## YOUR TASK
Look through the data below and show every line that includes "icon".

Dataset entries
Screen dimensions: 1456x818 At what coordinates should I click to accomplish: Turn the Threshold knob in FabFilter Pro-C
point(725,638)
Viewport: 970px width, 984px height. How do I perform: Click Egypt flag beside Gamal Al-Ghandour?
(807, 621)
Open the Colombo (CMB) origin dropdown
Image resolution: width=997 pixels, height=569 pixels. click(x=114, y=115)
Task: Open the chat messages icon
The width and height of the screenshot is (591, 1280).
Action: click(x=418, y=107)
---
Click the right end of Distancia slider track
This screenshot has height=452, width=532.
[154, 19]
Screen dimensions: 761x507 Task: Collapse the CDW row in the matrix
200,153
* * *
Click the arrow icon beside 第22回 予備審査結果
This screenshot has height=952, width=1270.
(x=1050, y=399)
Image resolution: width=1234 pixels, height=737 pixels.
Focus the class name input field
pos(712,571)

## TASK SOLUTION
Task: Open the chat messages icon
Click the arrow icon beside 第22回 予備審査結果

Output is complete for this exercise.